Some, like Kogan, say for Allen, the club was just a big expensive hobby.

“It’s like some people play golf, some people have affairs. This was Bill’s golf and this was Bill’s affair,” he says.

“I know personally that he paid for a lot of this out of his own pocket,” says Allen’s nephew Malevitis. “I mean, he was a successful business man and lived in Lake Forest.”

But the money questions only grew on September 30, 1997, when the Cook County sheriff’s office put locks on the Gold Star’s door, according to the Chicago Tribune. The Gold Star wasn’t doing well financially, says Malevitis, and the owners of 680 Lakeshore Drive claimed Allen owed them more than $20,000 in back rent. Malevitis, who served as Allen’s lawyer on the matter, says the owners were overcharging Allen, and the rent dispute led his uncle to throw in the towel.

The following year, in a separate case where both Allen and his Treasure Island partners accused one another of embezzlement, Allen pleaded guilty to conspiring to defraud the Internal Revenue Service. In his plea and testimony, the Tribune reported, Allen admitted submitting false bills to the Treasure Island book keeper and keeping the payments. They totaled more than $1.7 million, and some of the money, Allen said, was used to support the club.

Allen was sentenced to probation. He died in 2001.

For the last two decades, the interior and exterior of the shuttered club have remained mostly untouched. Lee Golub of Golub & Co, which owns the 680 Lake Shore Drive building, says his company repainted the place, changed the carpeting and updated the bathrooms so they could rent it out for private events. But why did they leave all the signage outside all these years?

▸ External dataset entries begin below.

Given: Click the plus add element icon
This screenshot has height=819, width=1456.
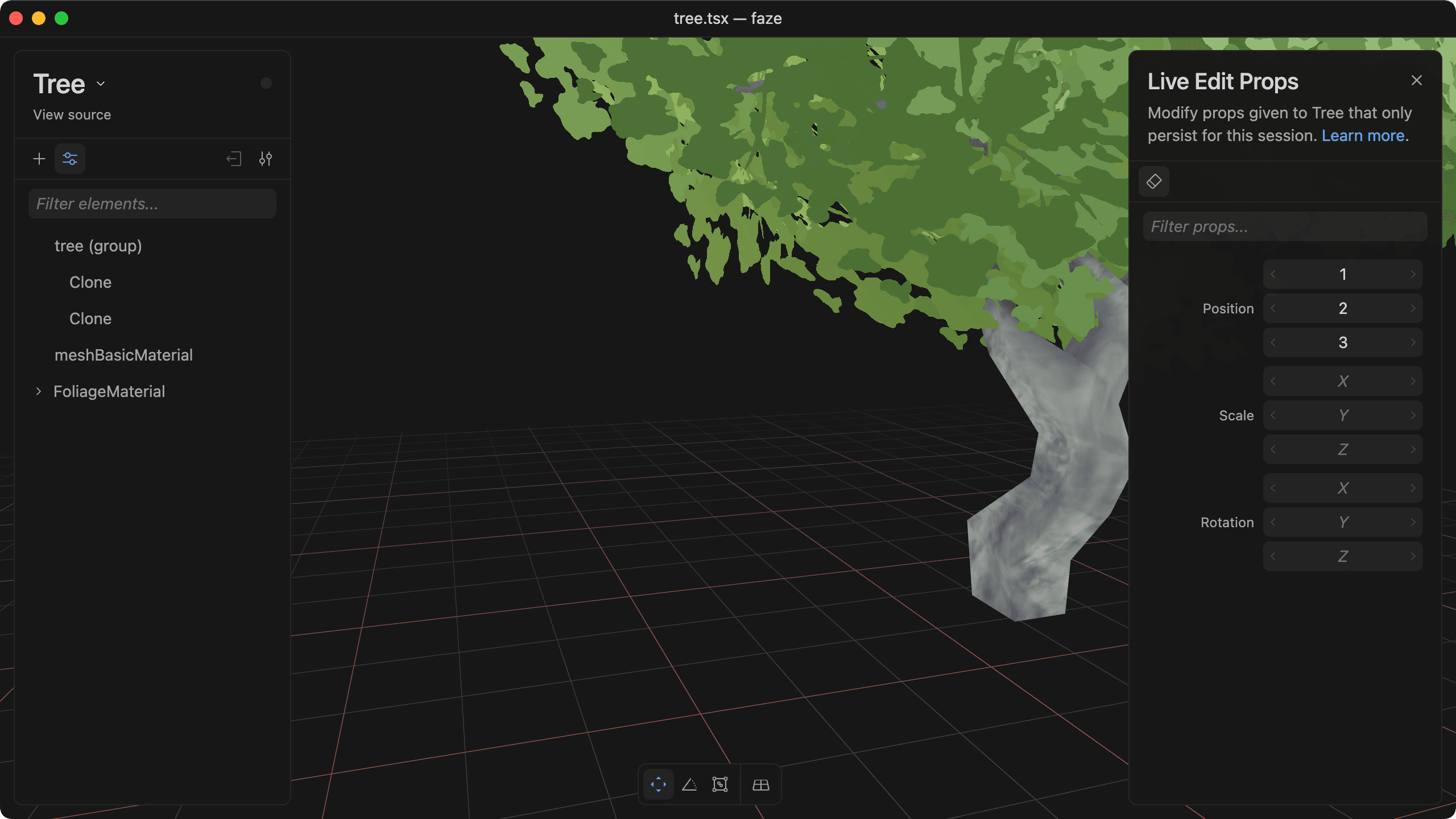Looking at the screenshot, I should tap(39, 159).
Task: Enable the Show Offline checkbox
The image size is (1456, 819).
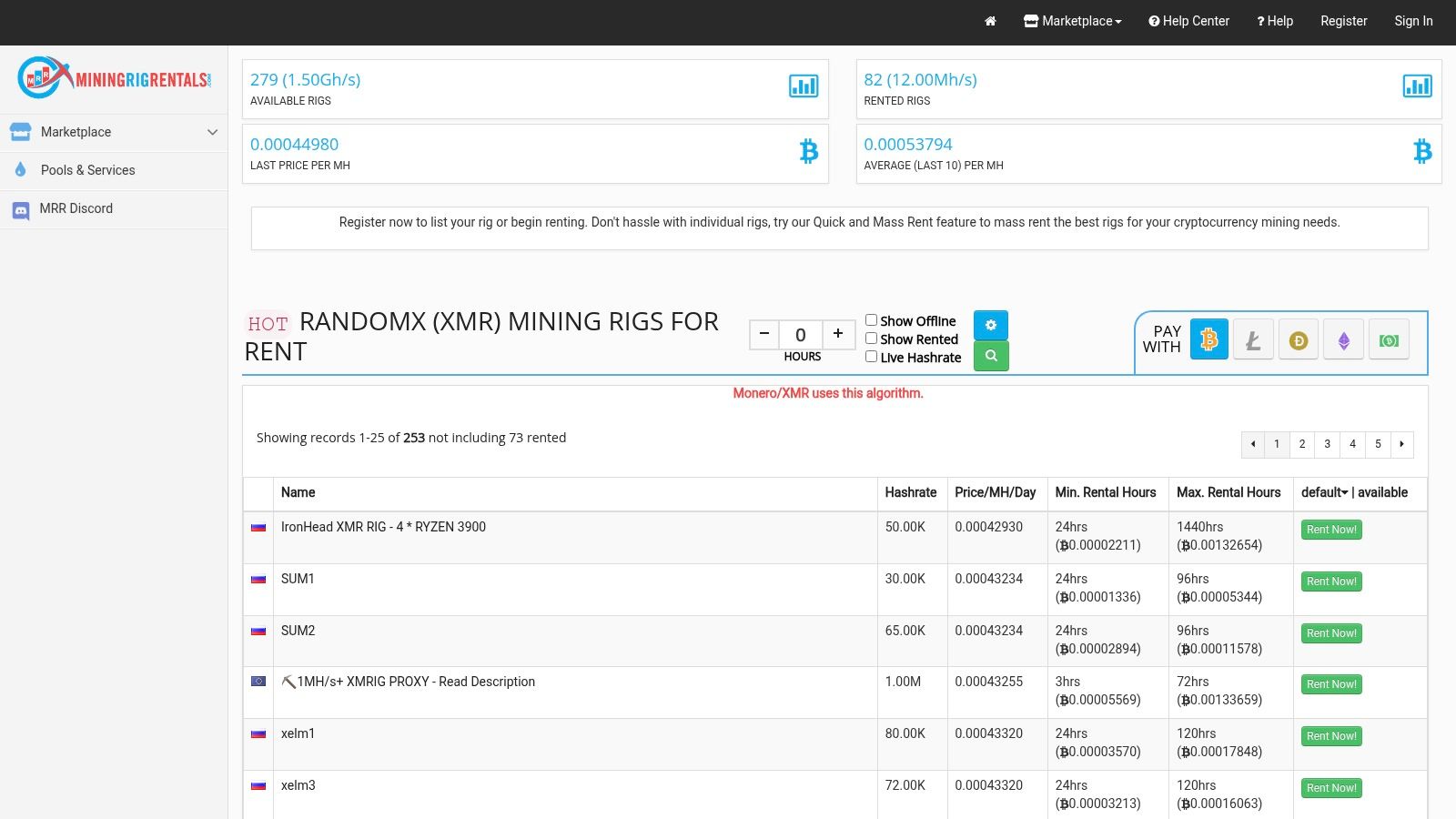Action: coord(871,319)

“Because it just looks cool,” Golub says.

In late 2018, Northwestern University started talks to lease the room as a student entrepreneurship workspace to be opened this spring. University officials say if the agreement goes through, they plan to renovate the interior but leave all the exterior signage intact. Northwestern already operates one of these entrepreneurship offices on its Evanston campus called The Garage.

This new one will be called The Sardine Bar.   

More about our questioner

(WBEZ/Monica Eng)

Dion McGill was born and raised in Chicago and once worked as a history teacher in Chicago Public Schools. Today he is a communications and community outreach manager for Strengthening Chicago’s Youth, a program of Lurie Children’s Hospital addressing gun violence.

For fun he trains in jiu jitsu, bikes around the city, and listens to public radio. 

As a jazz and history fan, Dion found the story of the Gold Star especially compelling. He was impressed to hear that all the people on that list by the door actually did perform there. But, as he learned by sitting in on an interview with Debbie Silverman Krolik, there was one exception. Frank Sinatra’s name on the list was originally written, “Frank Sinatra Jr.” but someone scratched off the “Jr” part, Silverman Krolik said. And Bill Allen didn’t seem to mind. 

Dion says all these stories of the club left him longing for a bygone era himself. 

“I wish it were around today,” he says. “How great would it be where I could sit 20 feet away from someone like Michael Buble or Harry Connick Jr., and hear this amazing music. But I’m so glad I know it and can tell other people now.”